Collected data entries
______
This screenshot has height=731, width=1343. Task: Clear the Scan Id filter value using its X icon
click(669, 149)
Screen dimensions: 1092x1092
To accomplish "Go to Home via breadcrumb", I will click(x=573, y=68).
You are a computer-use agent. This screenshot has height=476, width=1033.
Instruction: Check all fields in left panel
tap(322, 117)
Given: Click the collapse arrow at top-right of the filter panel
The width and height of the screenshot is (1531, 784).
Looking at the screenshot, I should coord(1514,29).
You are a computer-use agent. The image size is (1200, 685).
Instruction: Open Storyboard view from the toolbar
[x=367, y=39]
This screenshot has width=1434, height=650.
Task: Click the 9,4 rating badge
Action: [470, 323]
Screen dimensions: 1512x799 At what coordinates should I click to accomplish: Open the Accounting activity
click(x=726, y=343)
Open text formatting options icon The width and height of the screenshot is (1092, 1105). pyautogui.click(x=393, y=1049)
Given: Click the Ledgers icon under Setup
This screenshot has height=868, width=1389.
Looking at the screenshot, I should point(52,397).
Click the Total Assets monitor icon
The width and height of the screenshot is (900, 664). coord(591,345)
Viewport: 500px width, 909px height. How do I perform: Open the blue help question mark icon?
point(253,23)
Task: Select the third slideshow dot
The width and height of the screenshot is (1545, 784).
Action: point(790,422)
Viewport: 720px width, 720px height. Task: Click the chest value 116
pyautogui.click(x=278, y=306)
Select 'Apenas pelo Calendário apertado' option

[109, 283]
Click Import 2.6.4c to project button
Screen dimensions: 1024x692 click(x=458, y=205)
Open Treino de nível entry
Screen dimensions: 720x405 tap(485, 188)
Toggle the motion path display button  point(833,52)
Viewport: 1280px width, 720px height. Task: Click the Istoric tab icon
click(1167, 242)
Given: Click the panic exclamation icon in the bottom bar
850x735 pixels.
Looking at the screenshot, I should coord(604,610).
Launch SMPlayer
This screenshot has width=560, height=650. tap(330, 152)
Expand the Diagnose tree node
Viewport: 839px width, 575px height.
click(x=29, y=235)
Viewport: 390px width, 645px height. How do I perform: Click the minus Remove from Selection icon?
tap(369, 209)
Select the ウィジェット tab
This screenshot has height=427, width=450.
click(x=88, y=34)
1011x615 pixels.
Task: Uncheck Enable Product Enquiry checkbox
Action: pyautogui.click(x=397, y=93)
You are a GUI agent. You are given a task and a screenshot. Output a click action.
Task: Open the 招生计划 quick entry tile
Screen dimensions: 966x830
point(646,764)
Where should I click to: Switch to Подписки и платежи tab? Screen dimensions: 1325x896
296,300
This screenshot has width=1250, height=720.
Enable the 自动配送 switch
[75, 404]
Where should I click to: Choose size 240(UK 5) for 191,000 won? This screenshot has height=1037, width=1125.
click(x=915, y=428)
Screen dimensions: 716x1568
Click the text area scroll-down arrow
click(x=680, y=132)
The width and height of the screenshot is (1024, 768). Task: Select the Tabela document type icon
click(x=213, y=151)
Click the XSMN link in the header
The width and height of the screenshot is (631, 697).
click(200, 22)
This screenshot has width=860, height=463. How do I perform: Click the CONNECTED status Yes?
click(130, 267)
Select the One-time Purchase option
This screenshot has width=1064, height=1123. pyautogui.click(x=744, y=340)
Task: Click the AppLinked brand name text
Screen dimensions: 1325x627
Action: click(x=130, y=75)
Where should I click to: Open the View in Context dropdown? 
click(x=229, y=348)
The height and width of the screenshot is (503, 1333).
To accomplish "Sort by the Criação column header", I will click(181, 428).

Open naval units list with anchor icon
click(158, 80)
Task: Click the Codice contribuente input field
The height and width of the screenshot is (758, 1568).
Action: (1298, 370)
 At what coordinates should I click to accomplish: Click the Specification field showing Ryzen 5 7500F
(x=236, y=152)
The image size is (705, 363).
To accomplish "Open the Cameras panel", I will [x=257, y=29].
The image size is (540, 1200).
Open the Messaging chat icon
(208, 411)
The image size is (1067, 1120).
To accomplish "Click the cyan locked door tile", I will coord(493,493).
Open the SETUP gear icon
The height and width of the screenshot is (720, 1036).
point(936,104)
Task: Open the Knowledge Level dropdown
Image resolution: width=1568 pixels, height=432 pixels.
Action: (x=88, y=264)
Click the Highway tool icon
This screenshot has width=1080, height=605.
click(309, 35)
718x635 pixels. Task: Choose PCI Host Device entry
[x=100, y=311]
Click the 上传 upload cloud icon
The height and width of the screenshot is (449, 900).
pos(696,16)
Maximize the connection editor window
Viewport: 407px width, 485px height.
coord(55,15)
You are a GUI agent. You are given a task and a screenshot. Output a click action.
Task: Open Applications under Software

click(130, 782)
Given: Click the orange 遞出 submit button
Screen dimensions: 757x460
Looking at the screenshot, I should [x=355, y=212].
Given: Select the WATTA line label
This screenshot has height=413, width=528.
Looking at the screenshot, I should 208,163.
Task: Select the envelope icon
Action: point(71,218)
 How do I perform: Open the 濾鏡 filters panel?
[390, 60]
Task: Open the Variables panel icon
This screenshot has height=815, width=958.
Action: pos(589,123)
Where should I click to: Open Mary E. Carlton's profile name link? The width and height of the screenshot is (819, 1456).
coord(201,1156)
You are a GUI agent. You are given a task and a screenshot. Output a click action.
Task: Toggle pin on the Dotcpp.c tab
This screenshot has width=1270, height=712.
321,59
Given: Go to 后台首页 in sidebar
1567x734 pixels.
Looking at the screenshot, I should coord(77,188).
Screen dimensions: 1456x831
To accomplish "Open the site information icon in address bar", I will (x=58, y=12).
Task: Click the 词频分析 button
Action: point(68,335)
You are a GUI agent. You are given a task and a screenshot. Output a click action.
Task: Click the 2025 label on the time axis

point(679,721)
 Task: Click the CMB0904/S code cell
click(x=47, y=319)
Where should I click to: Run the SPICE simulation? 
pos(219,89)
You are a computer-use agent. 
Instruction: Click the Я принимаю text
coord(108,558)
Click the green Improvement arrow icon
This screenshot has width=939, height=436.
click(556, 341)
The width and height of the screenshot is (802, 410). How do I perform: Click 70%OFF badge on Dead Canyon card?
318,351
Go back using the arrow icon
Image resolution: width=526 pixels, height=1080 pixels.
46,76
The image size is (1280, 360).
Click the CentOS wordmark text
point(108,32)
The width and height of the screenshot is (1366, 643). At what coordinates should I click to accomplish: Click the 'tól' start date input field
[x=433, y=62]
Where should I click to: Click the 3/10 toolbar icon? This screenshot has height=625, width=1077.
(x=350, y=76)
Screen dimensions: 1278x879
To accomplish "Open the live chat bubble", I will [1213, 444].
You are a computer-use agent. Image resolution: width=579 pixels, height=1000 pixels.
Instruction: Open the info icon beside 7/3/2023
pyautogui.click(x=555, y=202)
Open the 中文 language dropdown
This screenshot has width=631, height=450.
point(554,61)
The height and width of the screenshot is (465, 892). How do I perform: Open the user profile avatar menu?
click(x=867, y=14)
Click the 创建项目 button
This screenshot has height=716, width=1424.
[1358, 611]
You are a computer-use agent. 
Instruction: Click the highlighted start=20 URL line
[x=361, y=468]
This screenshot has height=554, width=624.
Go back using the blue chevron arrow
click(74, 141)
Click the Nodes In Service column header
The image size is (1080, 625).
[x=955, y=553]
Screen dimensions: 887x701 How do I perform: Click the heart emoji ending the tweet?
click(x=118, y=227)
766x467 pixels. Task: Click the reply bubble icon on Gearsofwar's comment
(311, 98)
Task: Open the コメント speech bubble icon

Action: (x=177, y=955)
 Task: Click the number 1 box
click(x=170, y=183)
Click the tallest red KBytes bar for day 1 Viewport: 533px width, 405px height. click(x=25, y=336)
______
Print the line with "Task: Click the number 1 box" and every line after it in the entries above, exactly as written. Leave out all other lines.

> [Solution to this problem]
 Task: Click the number 1 box
click(x=170, y=183)
Click the tallest red KBytes bar for day 1 Viewport: 533px width, 405px height. click(x=25, y=336)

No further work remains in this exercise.